(Exercise instructions) Copy the first line of the material below and every later line through the line containing "Task: Toggle the lock on 羽毛球V1 court", without any other output.

(Data provided Opens)

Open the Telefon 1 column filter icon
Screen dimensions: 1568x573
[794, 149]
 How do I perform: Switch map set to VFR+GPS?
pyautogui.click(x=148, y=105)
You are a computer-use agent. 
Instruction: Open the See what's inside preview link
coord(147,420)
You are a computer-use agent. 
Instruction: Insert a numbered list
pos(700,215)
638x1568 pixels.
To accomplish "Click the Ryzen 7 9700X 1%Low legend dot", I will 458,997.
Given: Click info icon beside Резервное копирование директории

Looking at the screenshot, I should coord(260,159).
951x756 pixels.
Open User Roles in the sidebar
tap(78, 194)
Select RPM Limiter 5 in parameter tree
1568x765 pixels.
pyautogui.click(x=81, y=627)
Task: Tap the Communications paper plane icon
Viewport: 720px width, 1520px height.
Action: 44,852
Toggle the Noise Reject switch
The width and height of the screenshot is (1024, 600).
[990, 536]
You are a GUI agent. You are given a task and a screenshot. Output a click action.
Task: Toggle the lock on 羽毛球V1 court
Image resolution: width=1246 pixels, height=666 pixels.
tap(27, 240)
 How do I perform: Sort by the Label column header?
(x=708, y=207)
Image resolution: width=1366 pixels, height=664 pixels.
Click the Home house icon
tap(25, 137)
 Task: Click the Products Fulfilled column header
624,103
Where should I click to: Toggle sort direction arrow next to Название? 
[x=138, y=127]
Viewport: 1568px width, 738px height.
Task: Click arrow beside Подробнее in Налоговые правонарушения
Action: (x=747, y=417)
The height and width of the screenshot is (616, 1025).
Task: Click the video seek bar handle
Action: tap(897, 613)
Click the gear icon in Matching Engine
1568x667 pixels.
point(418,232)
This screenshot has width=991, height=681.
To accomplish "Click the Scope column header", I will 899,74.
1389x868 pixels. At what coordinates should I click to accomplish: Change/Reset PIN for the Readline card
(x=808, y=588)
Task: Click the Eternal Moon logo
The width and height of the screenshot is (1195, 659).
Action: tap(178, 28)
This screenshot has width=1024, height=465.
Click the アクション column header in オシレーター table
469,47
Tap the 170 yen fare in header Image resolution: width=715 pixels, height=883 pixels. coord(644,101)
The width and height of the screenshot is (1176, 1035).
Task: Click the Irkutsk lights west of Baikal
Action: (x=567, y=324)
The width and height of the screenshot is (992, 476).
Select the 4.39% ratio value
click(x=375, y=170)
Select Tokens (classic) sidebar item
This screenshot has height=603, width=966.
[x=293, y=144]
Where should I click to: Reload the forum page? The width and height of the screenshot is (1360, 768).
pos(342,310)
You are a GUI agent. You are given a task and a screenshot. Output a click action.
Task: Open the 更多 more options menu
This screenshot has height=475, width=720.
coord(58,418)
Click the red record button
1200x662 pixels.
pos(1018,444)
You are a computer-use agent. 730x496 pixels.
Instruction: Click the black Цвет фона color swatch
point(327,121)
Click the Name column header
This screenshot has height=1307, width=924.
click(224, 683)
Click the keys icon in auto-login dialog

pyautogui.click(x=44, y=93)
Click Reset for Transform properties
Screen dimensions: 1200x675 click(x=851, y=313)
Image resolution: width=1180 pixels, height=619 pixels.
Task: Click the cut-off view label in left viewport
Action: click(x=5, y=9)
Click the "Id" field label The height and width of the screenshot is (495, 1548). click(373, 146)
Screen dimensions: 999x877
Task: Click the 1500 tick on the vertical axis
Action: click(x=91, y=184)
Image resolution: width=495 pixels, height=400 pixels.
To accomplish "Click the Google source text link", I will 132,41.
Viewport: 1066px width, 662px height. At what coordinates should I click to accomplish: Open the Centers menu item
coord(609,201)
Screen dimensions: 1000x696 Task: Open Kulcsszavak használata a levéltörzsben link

(Data provided Closes)

(Exercise response)
Open the Telefon 1 column filter icon
Screen dimensions: 1568x573
[794, 149]
 How do I perform: Switch map set to VFR+GPS?
pyautogui.click(x=148, y=105)
You are a computer-use agent. 
Instruction: Open the See what's inside preview link
coord(147,420)
You are a computer-use agent. 
Instruction: Insert a numbered list
pos(700,215)
638x1568 pixels.
To accomplish "Click the Ryzen 7 9700X 1%Low legend dot", I will 458,997.
Given: Click info icon beside Резервное копирование директории

Looking at the screenshot, I should coord(260,159).
951x756 pixels.
Open User Roles in the sidebar
tap(78, 194)
Select RPM Limiter 5 in parameter tree
1568x765 pixels.
pyautogui.click(x=81, y=627)
Task: Tap the Communications paper plane icon
Viewport: 720px width, 1520px height.
Action: 44,852
Toggle the Noise Reject switch
The width and height of the screenshot is (1024, 600).
[990, 536]
You are a GUI agent. You are given a task and a screenshot. Output a click action.
Task: Toggle the lock on 羽毛球V1 court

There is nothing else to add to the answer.